A snow and leaf covered bridge in Autumn

Mud and Walking

Reading Time: 4 minutes

I go for walks, runs or bike rides every single day, whether it’s rainy, windy, snowy or a heatwave. As a result of this I often walk along routes where mud forms. Sometimes I come home from walks and my shoes are spotless, thanks either to a drought, or paradoxically due to the rain.

Recently we had snow and it was cold so my shoes were relatively clean. I could come home, stomp a few times and my shoes would be clean. Other times, like the last two days I have found that the mud is sticky and hard to remove. It’s dry enough to behave like clay, rather than mud. It gets stuck between the studs that stop you from slipping. I tried skewers, running water, snow banks and most recently a brush that I keep in the post box, in the locked section. I don’t want to come home and find that the brush has been stolen.

I could simply get some slippers, and keep those in the post box, for when I go for walks, and for when I come back, but the problem of muddy shoes persists. If I don’t remove the mud then I need to change shoes twice when I head out for a walk, and twice when I get home. Four shoe changes per walk.

I am annoyed. We are in a pandemic and I feel uncomfortable for walking indoors with muddy shoes because, as an adult, if someone comments on mud, I have to avoid making a mess, from that moment forward. Not to care would make me a sociopath.

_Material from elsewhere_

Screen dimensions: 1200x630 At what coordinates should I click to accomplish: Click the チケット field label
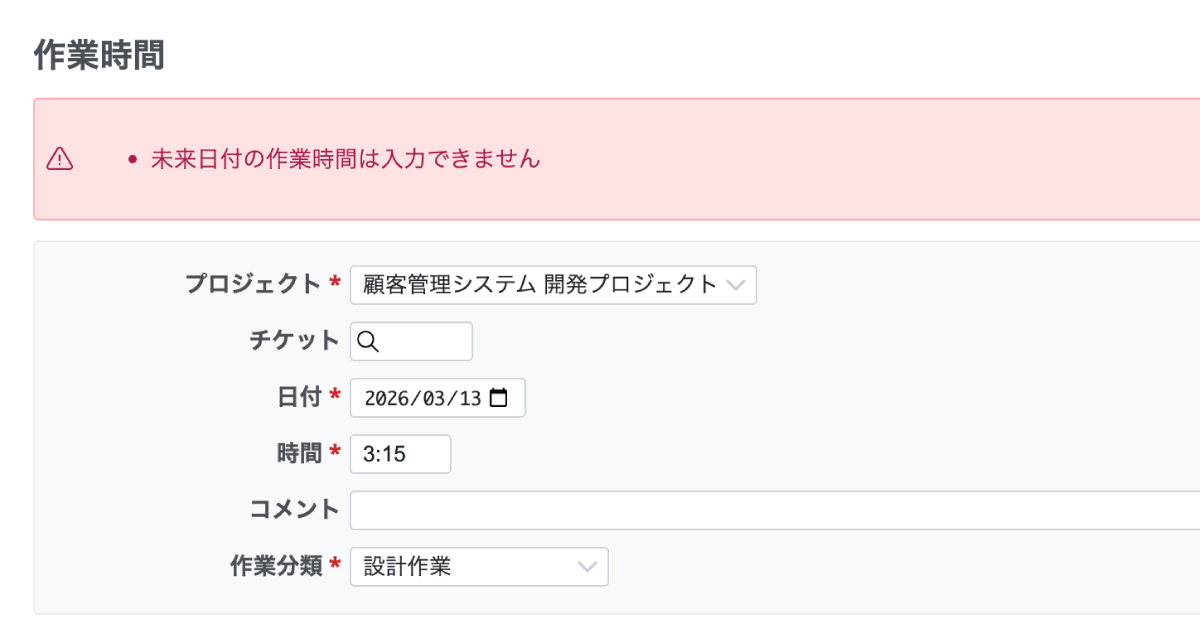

I’d like to add some contemporary context. We are in a pandemic. Millions of people are living with long COVID. One of the simplest ways to avoid catching COVID is to wear masks indoors. Everyone in the building looks at me strangely for wearing a mask, and yet they see me run up and down the stairs. That’s right, I don’t walk, I don’t struggle. I run. I use the lift twice a week, because of shopping. The rest of the time I run up and down the stairs. Everyone else takes the lift, whether for a single floor or not. I wear the mask as I run. It doesn’t bother me in the least.

My muddy shoes bothered at least two people. Mud is an ordinary part of rural life, and if it bothers people then a proper grate, and shoe cleaning setup is required.

No one has muddy shoes, but me, because everyone else uses their car to do things, whereas I do most of my activities by walking from home. This means that the car journey will not see mud fall from my shoes into the space beneath the pedals, or in the boot. I go straight from walking in mud to the building.

My old school had shoe scraping pieces of metal. In a previous age having muddy shoes was normal so society had solutions. Today driving is normal, so muddy shoes are an aberration.

There is a cruel irony in all of this. Cleaning mud off of shoes takes much longer than cleaning a stairwell. I know because I have to hoover my apartment almost every day when it’s muddy, and hoovering muddy floors takes seconds, whereas cleaning shoes takes minutes.

I wish that we lived in a society where people wore masks indoors during an airborne pandemic, rather than caring about a little mud. I’m especially frustrated because no one but me runs up and down the stairs, so no one but the cleaner sees the mud. It’s a problem because a cleaner complained once, in five years.

I miss the freedom of living in a house, where I didn’t have to worry about muddy shoes in a hallway. I miss pre-pandemic life, where I would take the car to do things with people, rather than alone. I miss pre-pandemic times, when there were advantages to living in society, rather than just disadvantages. I miss group activities, and the friendships that formed from life pre-pandemic, pre-fatalism.

And Finally

My walks are about exploration and getting away from cars. Cars never slow down when you’re walking by the side of the road, so walking on the muddy side is safer. I also walk where it is muddy because I’m lonely, due to the pandemic, and my struggle to find work, and the effect it has had on my confidence. I walk where I walk because it keeps me from feeling depressed.

If I crossed single people, or if I crossed people that walked single file, during the pandemic, then I wouldn’t have developed this habit of avoiding people. Living in solitude is easy, until you think about what life could be like, out of solitude.

I like my walks and my activities. I like exploring and taking photos. I like seeing the changes from day to day, week to week and season to season. I like looking at what new books are available.

If social media was about social networks, rather than stigmatised as addiction, then I would be making new friends via Twitter, Mastodon, FaceBook and other networks, during this pandemic. As they are not I have learned to be in solitude.

It’s the lack of reward, from using social media, that has led me to blog again. When we blog we invest our time. We invest in learning to write, to think, to focus and more. We could even go so far as to say that writing is time spent being mindful. I enjoy blogging. There is a chance that no one will read what I write, but as I have said, it’s an opportunity to have a conversation with myself, through the written word.